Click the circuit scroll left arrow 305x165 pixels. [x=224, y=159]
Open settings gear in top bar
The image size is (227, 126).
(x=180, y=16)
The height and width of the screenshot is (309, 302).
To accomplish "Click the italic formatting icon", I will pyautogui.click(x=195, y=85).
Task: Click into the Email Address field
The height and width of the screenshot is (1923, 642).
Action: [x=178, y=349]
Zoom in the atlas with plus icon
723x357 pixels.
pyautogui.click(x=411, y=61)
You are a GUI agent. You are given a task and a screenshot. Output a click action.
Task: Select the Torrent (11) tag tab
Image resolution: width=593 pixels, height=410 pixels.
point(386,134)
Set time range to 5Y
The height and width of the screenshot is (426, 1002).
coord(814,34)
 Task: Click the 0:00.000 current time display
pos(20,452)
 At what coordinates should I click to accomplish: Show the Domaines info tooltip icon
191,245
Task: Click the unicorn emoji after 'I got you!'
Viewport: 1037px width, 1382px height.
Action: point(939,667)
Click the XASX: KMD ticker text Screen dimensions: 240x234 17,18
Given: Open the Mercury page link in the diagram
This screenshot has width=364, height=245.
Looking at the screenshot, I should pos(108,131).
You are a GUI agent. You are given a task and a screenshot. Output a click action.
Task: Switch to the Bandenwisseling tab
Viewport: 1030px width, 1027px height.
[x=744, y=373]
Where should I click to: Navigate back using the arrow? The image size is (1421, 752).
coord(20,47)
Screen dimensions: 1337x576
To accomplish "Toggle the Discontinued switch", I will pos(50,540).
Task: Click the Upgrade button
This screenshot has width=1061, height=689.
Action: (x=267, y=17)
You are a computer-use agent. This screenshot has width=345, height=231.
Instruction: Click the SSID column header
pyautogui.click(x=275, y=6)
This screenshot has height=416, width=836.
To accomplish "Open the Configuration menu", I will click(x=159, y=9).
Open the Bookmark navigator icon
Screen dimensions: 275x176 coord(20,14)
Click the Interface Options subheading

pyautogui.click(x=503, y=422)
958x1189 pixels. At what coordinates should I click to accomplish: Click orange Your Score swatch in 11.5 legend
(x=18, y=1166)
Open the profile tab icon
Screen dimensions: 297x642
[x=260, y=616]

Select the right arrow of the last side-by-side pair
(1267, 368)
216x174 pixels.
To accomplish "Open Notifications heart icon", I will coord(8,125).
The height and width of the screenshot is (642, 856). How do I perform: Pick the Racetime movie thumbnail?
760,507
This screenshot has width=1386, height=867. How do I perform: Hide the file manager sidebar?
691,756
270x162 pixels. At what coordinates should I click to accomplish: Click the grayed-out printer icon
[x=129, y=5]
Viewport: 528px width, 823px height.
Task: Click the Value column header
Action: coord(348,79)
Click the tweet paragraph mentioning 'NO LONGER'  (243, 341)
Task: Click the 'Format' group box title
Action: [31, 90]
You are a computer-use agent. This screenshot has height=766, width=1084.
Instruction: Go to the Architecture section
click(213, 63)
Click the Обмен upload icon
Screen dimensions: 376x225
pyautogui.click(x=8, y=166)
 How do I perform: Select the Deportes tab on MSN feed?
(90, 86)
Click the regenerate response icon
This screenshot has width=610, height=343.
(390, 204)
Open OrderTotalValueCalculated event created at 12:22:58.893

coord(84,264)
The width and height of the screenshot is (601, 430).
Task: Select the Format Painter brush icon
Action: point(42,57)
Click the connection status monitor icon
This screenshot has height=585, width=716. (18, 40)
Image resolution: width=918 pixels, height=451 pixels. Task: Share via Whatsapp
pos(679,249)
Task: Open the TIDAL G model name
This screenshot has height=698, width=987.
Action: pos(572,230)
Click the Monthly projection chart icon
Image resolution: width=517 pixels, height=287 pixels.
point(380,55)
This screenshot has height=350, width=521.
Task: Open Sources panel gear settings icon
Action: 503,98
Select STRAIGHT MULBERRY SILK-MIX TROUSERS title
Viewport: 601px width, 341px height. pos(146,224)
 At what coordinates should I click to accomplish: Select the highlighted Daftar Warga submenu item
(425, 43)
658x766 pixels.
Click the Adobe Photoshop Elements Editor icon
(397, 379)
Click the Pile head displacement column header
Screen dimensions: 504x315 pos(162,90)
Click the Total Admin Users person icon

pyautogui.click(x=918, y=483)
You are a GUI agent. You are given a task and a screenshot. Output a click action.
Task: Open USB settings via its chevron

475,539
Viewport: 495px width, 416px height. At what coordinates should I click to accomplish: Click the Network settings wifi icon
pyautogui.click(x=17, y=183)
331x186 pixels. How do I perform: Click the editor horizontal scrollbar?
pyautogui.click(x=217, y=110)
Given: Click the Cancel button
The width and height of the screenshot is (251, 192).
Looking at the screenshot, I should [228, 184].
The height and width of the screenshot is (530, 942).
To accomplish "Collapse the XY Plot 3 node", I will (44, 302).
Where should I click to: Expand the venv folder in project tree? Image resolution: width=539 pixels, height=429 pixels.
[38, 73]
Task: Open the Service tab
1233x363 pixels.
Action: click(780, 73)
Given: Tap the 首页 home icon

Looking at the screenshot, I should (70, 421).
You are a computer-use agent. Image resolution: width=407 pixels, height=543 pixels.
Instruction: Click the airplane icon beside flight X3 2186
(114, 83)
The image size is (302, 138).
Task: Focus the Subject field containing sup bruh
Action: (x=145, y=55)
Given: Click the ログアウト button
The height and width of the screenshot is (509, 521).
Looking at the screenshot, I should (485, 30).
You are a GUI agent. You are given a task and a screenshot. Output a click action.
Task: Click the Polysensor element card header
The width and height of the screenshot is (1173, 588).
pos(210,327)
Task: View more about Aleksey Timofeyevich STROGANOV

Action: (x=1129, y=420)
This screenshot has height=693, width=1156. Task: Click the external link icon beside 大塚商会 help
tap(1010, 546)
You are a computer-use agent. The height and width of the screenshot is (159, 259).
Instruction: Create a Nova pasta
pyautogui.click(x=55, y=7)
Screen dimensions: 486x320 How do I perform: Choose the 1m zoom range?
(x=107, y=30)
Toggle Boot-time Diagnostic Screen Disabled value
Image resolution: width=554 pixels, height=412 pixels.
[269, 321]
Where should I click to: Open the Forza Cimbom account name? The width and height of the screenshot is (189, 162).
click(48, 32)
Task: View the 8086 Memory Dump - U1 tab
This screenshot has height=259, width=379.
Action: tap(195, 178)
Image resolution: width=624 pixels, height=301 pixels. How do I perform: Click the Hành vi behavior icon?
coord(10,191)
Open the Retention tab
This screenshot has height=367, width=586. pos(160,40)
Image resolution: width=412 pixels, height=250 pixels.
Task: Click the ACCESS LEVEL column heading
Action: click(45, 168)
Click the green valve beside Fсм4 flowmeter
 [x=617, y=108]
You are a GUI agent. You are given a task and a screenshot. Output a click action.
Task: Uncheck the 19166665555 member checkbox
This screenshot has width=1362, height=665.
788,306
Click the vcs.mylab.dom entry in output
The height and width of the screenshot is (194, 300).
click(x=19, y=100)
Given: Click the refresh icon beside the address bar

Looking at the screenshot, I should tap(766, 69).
*****
Exercise goal | Give every line of the material again, exactly as it reads.

Task result |
Click the circuit scroll left arrow 305x165 pixels. [x=224, y=159]
Open settings gear in top bar
The image size is (227, 126).
(x=180, y=16)
The height and width of the screenshot is (309, 302).
To accomplish "Click the italic formatting icon", I will pyautogui.click(x=195, y=85).
Task: Click into the Email Address field
The height and width of the screenshot is (1923, 642).
Action: [x=178, y=349]
Zoom in the atlas with plus icon
723x357 pixels.
pyautogui.click(x=411, y=61)
You are a GUI agent. You are given a task and a screenshot. Output a click action.
Task: Select the Torrent (11) tag tab
Image resolution: width=593 pixels, height=410 pixels.
point(386,134)
Set time range to 5Y
The height and width of the screenshot is (426, 1002).
coord(814,34)
 Task: Click the 0:00.000 current time display
pos(20,452)
 At what coordinates should I click to accomplish: Show the Domaines info tooltip icon
191,245
Task: Click the unicorn emoji after 'I got you!'
Viewport: 1037px width, 1382px height.
Action: point(939,667)
Click the XASX: KMD ticker text Screen dimensions: 240x234 17,18
Given: Open the Mercury page link in the diagram
This screenshot has width=364, height=245.
Looking at the screenshot, I should pos(108,131).
You are a GUI agent. You are given a task and a screenshot. Output a click action.
Task: Switch to the Bandenwisseling tab
Viewport: 1030px width, 1027px height.
[x=744, y=373]
Where should I click to: Navigate back using the arrow? The image size is (1421, 752).
coord(20,47)
Screen dimensions: 1337x576
To accomplish "Toggle the Discontinued switch", I will pos(50,540).
Task: Click the Upgrade button
This screenshot has width=1061, height=689.
Action: (x=267, y=17)
You are a computer-use agent. This screenshot has width=345, height=231.
Instruction: Click the SSID column header
pyautogui.click(x=275, y=6)
This screenshot has height=416, width=836.
To accomplish "Open the Configuration menu", I will click(x=159, y=9).
Open the Bookmark navigator icon
Screen dimensions: 275x176 coord(20,14)
Click the Interface Options subheading

pyautogui.click(x=503, y=422)
958x1189 pixels. At what coordinates should I click to accomplish: Click orange Your Score swatch in 11.5 legend
(x=18, y=1166)
Open the profile tab icon
Screen dimensions: 297x642
[x=260, y=616]

Select the right arrow of the last side-by-side pair
(1267, 368)
216x174 pixels.
To accomplish "Open Notifications heart icon", I will coord(8,125).
The height and width of the screenshot is (642, 856). How do I perform: Pick the Racetime movie thumbnail?
760,507
This screenshot has width=1386, height=867. How do I perform: Hide the file manager sidebar?
691,756
270x162 pixels. At what coordinates should I click to accomplish: Click the grayed-out printer icon
[x=129, y=5]
Viewport: 528px width, 823px height.
Task: Click the Value column header
Action: coord(348,79)
Click the tweet paragraph mentioning 'NO LONGER'  (243, 341)
Task: Click the 'Format' group box title
Action: [31, 90]
You are a computer-use agent. This screenshot has height=766, width=1084.
Instruction: Go to the Architecture section
click(213, 63)
Click the Обмен upload icon
Screen dimensions: 376x225
pyautogui.click(x=8, y=166)
 How do I perform: Select the Deportes tab on MSN feed?
(90, 86)
Click the regenerate response icon
This screenshot has width=610, height=343.
(390, 204)
Open OrderTotalValueCalculated event created at 12:22:58.893

coord(84,264)
The width and height of the screenshot is (601, 430).
Task: Select the Format Painter brush icon
Action: point(42,57)
Click the connection status monitor icon
This screenshot has height=585, width=716. (18, 40)
Image resolution: width=918 pixels, height=451 pixels. Task: Share via Whatsapp
pos(679,249)
Task: Open the TIDAL G model name
This screenshot has height=698, width=987.
Action: pos(572,230)
Click the Monthly projection chart icon
Image resolution: width=517 pixels, height=287 pixels.
point(380,55)
This screenshot has height=350, width=521.
Task: Open Sources panel gear settings icon
Action: 503,98
Select STRAIGHT MULBERRY SILK-MIX TROUSERS title
Viewport: 601px width, 341px height. pos(146,224)
 At what coordinates should I click to accomplish: Select the highlighted Daftar Warga submenu item
(425, 43)
658x766 pixels.
Click the Adobe Photoshop Elements Editor icon
(397, 379)
Click the Pile head displacement column header
Screen dimensions: 504x315 pos(162,90)
Click the Total Admin Users person icon

pyautogui.click(x=918, y=483)
You are a GUI agent. You are given a task and a screenshot. Output a click action.
Task: Open USB settings via its chevron

475,539
Viewport: 495px width, 416px height. At what coordinates should I click to accomplish: Click the Network settings wifi icon
pyautogui.click(x=17, y=183)
331x186 pixels. How do I perform: Click the editor horizontal scrollbar?
pyautogui.click(x=217, y=110)
Given: Click the Cancel button
The width and height of the screenshot is (251, 192).
Looking at the screenshot, I should [228, 184].
The height and width of the screenshot is (530, 942).
To accomplish "Collapse the XY Plot 3 node", I will (44, 302).
Where should I click to: Expand the venv folder in project tree? Image resolution: width=539 pixels, height=429 pixels.
[38, 73]
Task: Open the Service tab
1233x363 pixels.
Action: click(780, 73)
Given: Tap the 首页 home icon

Looking at the screenshot, I should (70, 421).
You are a computer-use agent. Image resolution: width=407 pixels, height=543 pixels.
Instruction: Click the airplane icon beside flight X3 2186
(114, 83)
The image size is (302, 138).
Task: Focus the Subject field containing sup bruh
Action: (x=145, y=55)
Given: Click the ログアウト button
The height and width of the screenshot is (509, 521).
Looking at the screenshot, I should (485, 30).
You are a GUI agent. You are given a task and a screenshot. Output a click action.
Task: Click the Polysensor element card header
The width and height of the screenshot is (1173, 588).
pos(210,327)
Task: View more about Aleksey Timofeyevich STROGANOV

Action: (x=1129, y=420)
This screenshot has height=693, width=1156. Task: Click the external link icon beside 大塚商会 help
tap(1010, 546)
You are a computer-use agent. The height and width of the screenshot is (159, 259).
Instruction: Create a Nova pasta
pyautogui.click(x=55, y=7)
Screen dimensions: 486x320 How do I perform: Choose the 1m zoom range?
(x=107, y=30)
Toggle Boot-time Diagnostic Screen Disabled value
Image resolution: width=554 pixels, height=412 pixels.
[269, 321]
Where should I click to: Open the Forza Cimbom account name? The width and height of the screenshot is (189, 162).
click(48, 32)
Task: View the 8086 Memory Dump - U1 tab
This screenshot has height=259, width=379.
Action: tap(195, 178)
Image resolution: width=624 pixels, height=301 pixels. How do I perform: Click the Hành vi behavior icon?
coord(10,191)
Open the Retention tab
This screenshot has height=367, width=586. pos(160,40)
Image resolution: width=412 pixels, height=250 pixels.
Task: Click the ACCESS LEVEL column heading
Action: click(45, 168)
Click the green valve beside Fсм4 flowmeter
 [x=617, y=108]
You are a GUI agent. You are given a task and a screenshot. Output a click action.
Task: Uncheck the 19166665555 member checkbox
This screenshot has width=1362, height=665.
788,306
Click the vcs.mylab.dom entry in output
The height and width of the screenshot is (194, 300).
click(x=19, y=100)
Given: Click the refresh icon beside the address bar

Looking at the screenshot, I should tap(766, 69).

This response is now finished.